Pellin, yang tidak menyukai atau peduli dengan budaya bangsawan, bisa yakin. Jika orang-orang yang dipengaruhi Derrick mulai memasuki lingkaran sosial Ebelstein, pasti akan ada beberapa perubahan.
Tentu saja, tidak mungkin untuk memprediksi pengaruh seperti apa yang akan dimiliki Derrick atau peristiwa apa yang akan ditimbulkannya.
Hal seperti itu tidak mudah ditebak.
– Pukulan!
– Menabrak! Gemerincing!
Di tengah peristiwa yang jauh lebih mengejutkan daripada Aiseline yang basah kuyup dengan teh.
Bahkan Ellente, yang jarang merasa bingung, dan Denis, yang biasanya tetap tenang, mau tidak mau melebarkan mata dan menganga.
—
—
Itu terjadi dalam sekejap, namun dampak guncangannya sangat besar. Seolah-olah waktu telah berhenti di kawasan itu.
Diela, yang menendang meja teh dan menerjang ke depan, menampar wajah Trisha dengan telapak tangannya.
Itu bukan sekedar tamparan sederhana. Pukulan itu, yang dipenuhi dengan sihir, mendorong Trisha mundur dan melemparkannya ke lantai.
– Menabrak! Bang!
Kursi yang diduduki Trisha terjatuh ke tanah.
Saat dia terjatuh, ujung gaunnya tertutup debu.
“Hah… Ugh…”
Trisha sendiri tidak dapat memahami apa yang baru saja terjadi. Tiba-tiba, dunia terbalik, percikan api beterbangan, penglihatannya menjadi gelap, dan sebelum dia menyadarinya, dia berguling-guling di lantai.
Segera, rasa sakit yang tajam menjalar ke pipinya. Jeda waktu menimbulkan rasa disorientasi yang semakin meresahkan pikiran Trisha.
“Hah… Gulp…”
Tidak ada lagi kata-kata yang keluar.
Trisha mendongak, memegangi pipinya. Di sana, Diela, yang masih menatapnya dengan tatapan dingin, menjentikkan jarinya.
Dia mencoba berbicara, tetapi tidak ada kata-kata yang terbentuk.
Hanya suara tercekik yang keluar dari tenggorokannya.
Semua orang, mulai dari wanita muda yang duduk hingga tamu terhormat dan pelayan di dekatnya, menahan napas.
Sulit untuk memahami apa yang baru saja terjadi di depan mata mereka.

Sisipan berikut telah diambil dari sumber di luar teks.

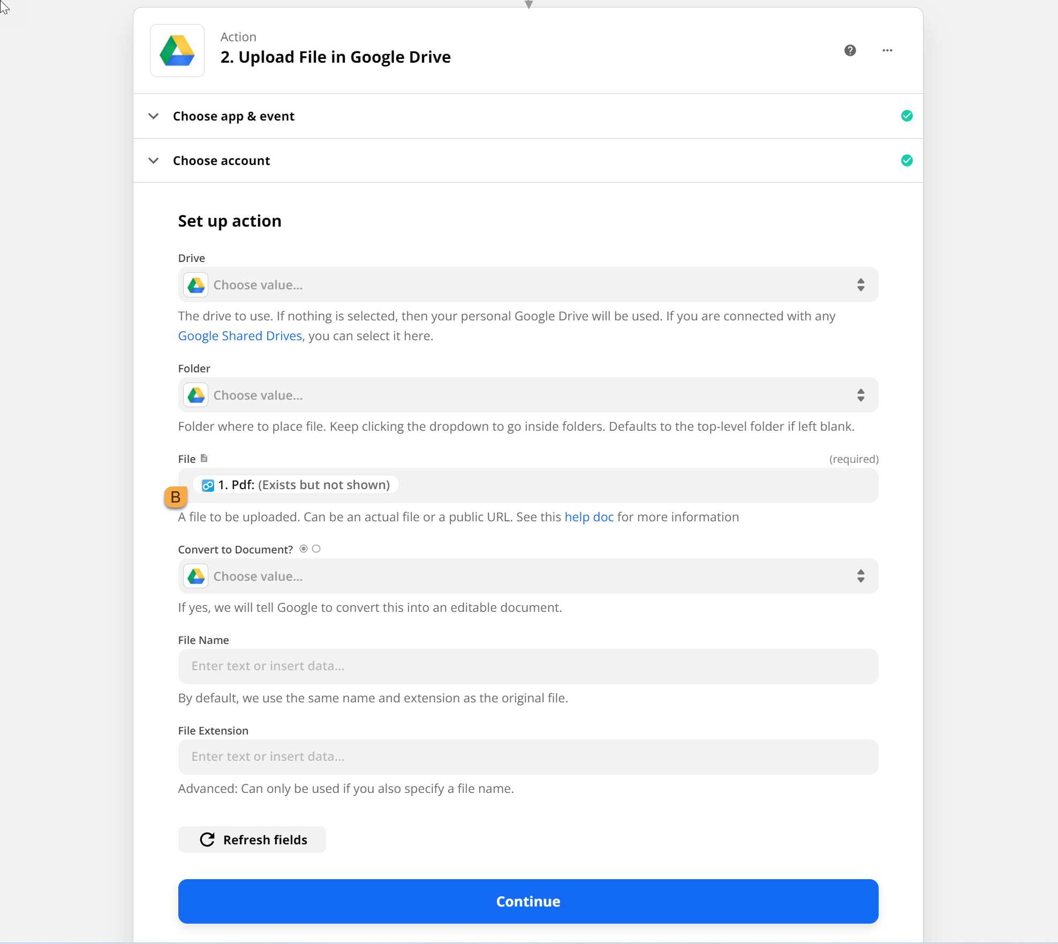Image resolution: width=1058 pixels, height=944 pixels.
Task: Click the orange B badge icon
Action: coord(176,497)
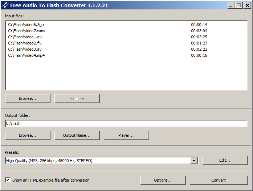Open the Player settings dialog

(126, 135)
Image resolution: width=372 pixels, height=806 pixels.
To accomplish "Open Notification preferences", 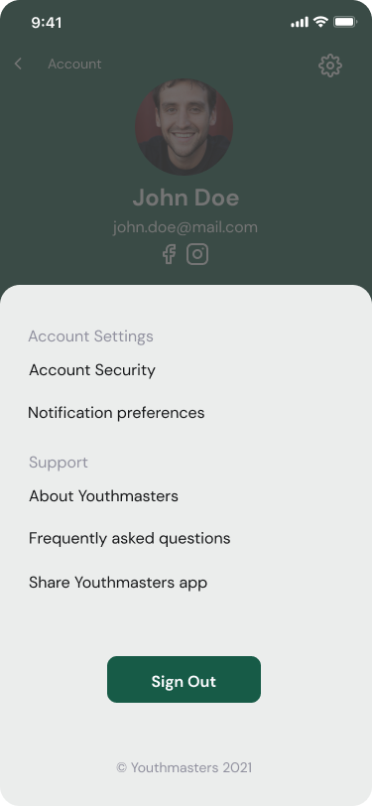I will (x=116, y=413).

Di tengah keterkejutannya, seolah waktu berhenti, pikir Trisha.
Bahkan ketika dia menghina keluarga dan mencakar Diela sendiri, tidak ada perubahan ekspresi.

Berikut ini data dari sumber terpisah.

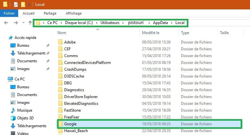Viewport: 250px width, 135px height.
Task: Click the back navigation arrow
Action: coord(6,23)
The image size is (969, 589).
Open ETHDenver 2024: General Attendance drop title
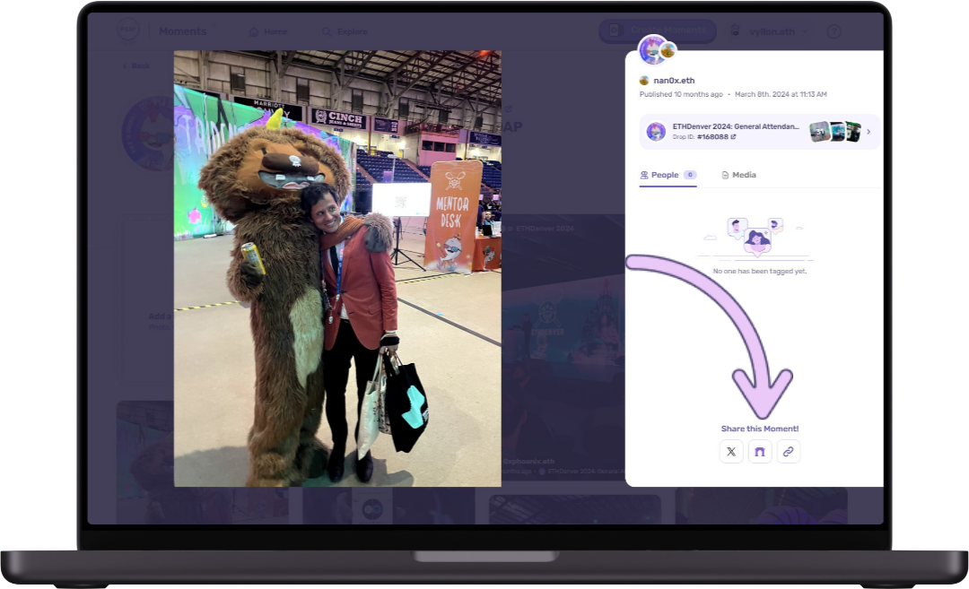pos(736,126)

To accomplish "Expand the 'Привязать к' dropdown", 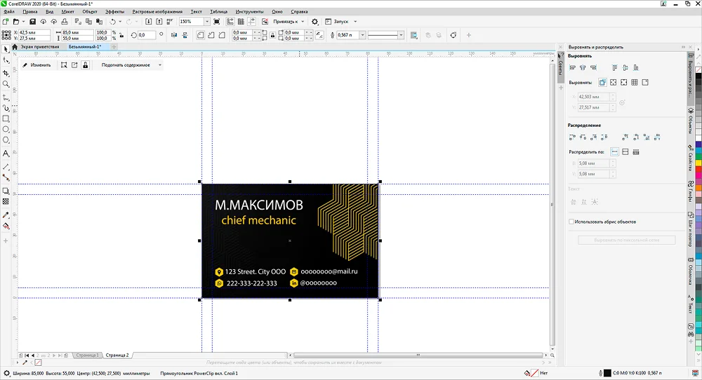I will click(289, 22).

Tentu saja, dia mengira Diela akan mengakui kemunduran keluarganya dan menundukkan kepalanya kali ini juga. Namun, Trisha tidak mengetahui tentang skala terbalik Diela.
Diela telah belajar untuk menahan hinaan baik terhadap dirinya maupun nama keluarga.
Namun terlepas dari pertumbuhan pribadinya, ada saat-saat dia tidak menoleransi hal itu.
Ini adalah salah satu saat-saat itu.
“…”
Musim dingin telah berakhir, dan sudah hampir waktunya bunga sakura bermekaran.
Namun, dinginnya mata Diela seolah membekukan seluruh area.
Bahkan tanpa menunjukkan ekspresi emosional apa pun, sorot mata Diela jelas menunjukkan niat membunuh, seperti predator.
Pada akhirnya, emosi di mata Trisha adalah rasa takut yang paling mendasar, lebih dari emosi lainnya.
Di akhir kemarahannya yang membekukan, gadis itu dengan dingin mengucapkan satu kata pun.
“Berdiri.”
Sepertinya para bangsawan sudah lama melupakan momen ini.
—
—
Pada puncaknya, Diela adalah anjing gila paling terkenal di keluarga Duplain.